Figura 4: Correlações entre desvios normalizados de precipitação de uma região
homogênea (Alagoinha, Anádia, P. dos Índios, S. M. de Jesus, Timbaúba, Penedo,
Bananeiras, União do Palmares e Touros), e anomalias de TSM, médias de março a julho
de 1945 a 1985.
Figura 5: Correlações entre desvios normalizados de precipitação de uma região
homogênea (Salvador, Estância, Maceió, Palmares, Aracajú e Canquaretama), e anomalias
de TSM, médias de março a julho de 1945 a 1985.

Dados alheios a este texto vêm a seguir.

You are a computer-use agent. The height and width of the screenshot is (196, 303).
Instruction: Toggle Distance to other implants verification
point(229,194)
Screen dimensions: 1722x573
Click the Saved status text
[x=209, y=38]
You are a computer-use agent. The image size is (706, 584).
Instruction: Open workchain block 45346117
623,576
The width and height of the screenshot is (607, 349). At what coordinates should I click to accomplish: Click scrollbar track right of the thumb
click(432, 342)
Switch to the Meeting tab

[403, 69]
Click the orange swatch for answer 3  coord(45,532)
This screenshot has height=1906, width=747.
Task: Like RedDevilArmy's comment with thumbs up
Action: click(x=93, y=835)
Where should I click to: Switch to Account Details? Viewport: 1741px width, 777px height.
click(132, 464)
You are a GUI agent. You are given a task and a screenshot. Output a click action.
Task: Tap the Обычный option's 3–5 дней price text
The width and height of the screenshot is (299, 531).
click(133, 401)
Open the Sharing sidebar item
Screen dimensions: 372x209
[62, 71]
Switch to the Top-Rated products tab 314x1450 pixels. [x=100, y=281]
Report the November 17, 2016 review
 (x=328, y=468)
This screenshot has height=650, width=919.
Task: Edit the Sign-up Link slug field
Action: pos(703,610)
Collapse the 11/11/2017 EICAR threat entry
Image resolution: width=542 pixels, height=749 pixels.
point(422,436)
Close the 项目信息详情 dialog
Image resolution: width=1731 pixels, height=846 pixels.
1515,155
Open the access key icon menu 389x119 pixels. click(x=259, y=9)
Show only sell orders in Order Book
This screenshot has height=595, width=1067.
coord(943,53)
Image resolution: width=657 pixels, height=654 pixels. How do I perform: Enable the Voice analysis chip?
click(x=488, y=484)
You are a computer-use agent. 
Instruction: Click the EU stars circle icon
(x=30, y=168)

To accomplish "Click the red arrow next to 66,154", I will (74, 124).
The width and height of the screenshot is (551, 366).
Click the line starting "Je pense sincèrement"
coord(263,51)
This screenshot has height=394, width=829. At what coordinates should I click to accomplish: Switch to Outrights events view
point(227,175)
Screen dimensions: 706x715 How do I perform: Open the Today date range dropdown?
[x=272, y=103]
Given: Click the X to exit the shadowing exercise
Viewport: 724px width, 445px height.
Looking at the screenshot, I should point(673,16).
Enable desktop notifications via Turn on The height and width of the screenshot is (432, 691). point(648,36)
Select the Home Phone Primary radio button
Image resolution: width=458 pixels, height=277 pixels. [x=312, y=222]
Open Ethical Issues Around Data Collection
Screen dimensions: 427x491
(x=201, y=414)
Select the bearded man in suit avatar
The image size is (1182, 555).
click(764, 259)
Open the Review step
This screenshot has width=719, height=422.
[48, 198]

Figura 6: Correlações entre desvios normalizados de precipitação de uma região
homogênea (João Pessoa, Recife e Natal), e anomalias de TSM, médias de março a julho
de 1945 a 1985.
4 – Conclusão
Ficaram evidentes que os sistemas de grande escala como El-Niño e Dipolo, reduzem ou
aumentam a nebulosidade do setor leste.
A área do El-Niño 3 influência negativamente as chuvas dos cincos grupos aqui analisados.
O Dipolo negativo influência positivamente as chuvas dos cincos grupos, com correlações
positivas acima de 0,6, com nível de significância de 0,01 para o grupo 1 e 5.
Na fase de Dipolo negativo (águas superficiais quentes no Atlântico sul adjacente a costa do
NEB), os distúrbios de leste são mais freqüentes, e isso favorece a chuva torrencial.